This study assessed changes in UL activity with objective measures of performance at standardized time points during acute rehabilitation. We show that subjects with cervical SCI significantly increase the overall amount of UL activity compared to their thoracic injured counterparts that did not experience significant changes. Moreover, 6 months after injury, subjects with a cervical SCI showed a similar level of UL activity as subjects with a thoracic injury, despite their greater motor impairment. Thus, at this time point post-injury, wearable sensors measure a different level of UL performance as would be predicted by clinical assessments.

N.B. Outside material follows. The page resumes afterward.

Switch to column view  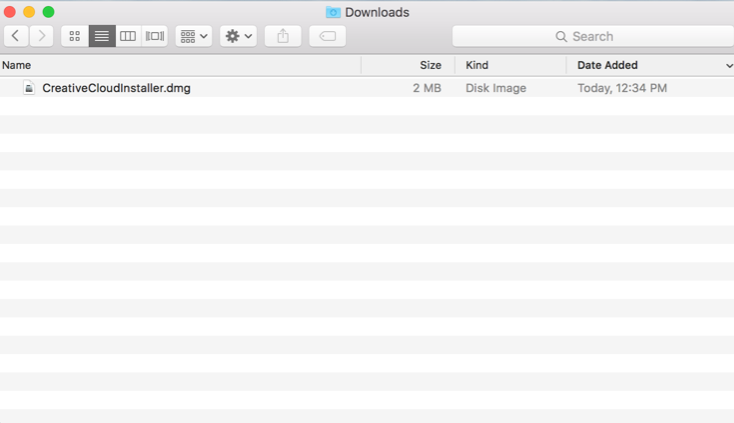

Overall AC increased significantly in cervical SCI subjects during the course of acute rehabilitation, suggesting functional recovery of UL movements, which was confirmed by a similar trend in measures of strength and independence. On the contrary, UL activity in paraplegic subjects remained constant confirming that UL motor function is not affected in paraplegic patients, as confirmed by the score of proximal strength. Therefore, in these subjects, inpatient rehabilitative interventions focus on other physical skills (36). Indeed, in this patient group, active peak wheeling velocity increased significantly between 1 and 3 months after injury. This suggests that early rehabilitation focuses on wheelchair training (e.g., improvement of wheelchair handling) in paraplegic subjects compared to tetraplegic subjects. Tetraplegic subjects with high-level injuries are typically not able to propel a manual wheelchair (37), and thus, we did not see a significant improvement in peak wheeling velocity in this group. Our results complement previous findings that showed significantly more time spent on manual wheelchair mobility training for paraplegic subjects, compared to tetraplegic subjects where therapies focused primarily on improving UL function through strengthening and increasing ROM by stretching (37).

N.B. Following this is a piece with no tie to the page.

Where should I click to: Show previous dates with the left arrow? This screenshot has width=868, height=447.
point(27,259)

In contrast to the overall AC and active peak velocity, there were no significant changes in active distance traveled between the groups. This may be due to the greater unpredictability of global kinematic metrics such as total distance wheeled (34) or due to various confounders, some of which are difficult to control. For example, some subjects (i.e., AIS C or D) progress to functional ambulation as their primary mode of mobility and thus become less dependent on a manual wheelchair (37), and therefore, such subjects most likely decrease their distance wheeled rather than increasing it. Walking detection through wearable sensors is challenging in SCI as ambulation is very heterogeneous in terms of lesions with a broad range of functional impairments that result in several walking alterations (38). Additionally, ambulant SCI subjects use many different assistive devices (e.g., crutches and rollers). For these reasons, algorithms developed for walking detection in other neurological diseases (39–41) have not yet been validated in SCI.
We are aware of only one study that successfully measured distance wheeled in SCI subjects with the help of accelerometers (34). However, all participants were community dwelling, and only two thirds of the enrolled participants were diagnosed with SCI. Additionally, the methods used were not able to differentiate between self-propulsion (active wheeling) or attendant-propulsion (passive wheeling). Therefore, the results of the present study extend the findings for acute SCI by confirming the high variability of global kinematic metrics that fluctuate around 2 km/day and do not change significantly during rehabilitation.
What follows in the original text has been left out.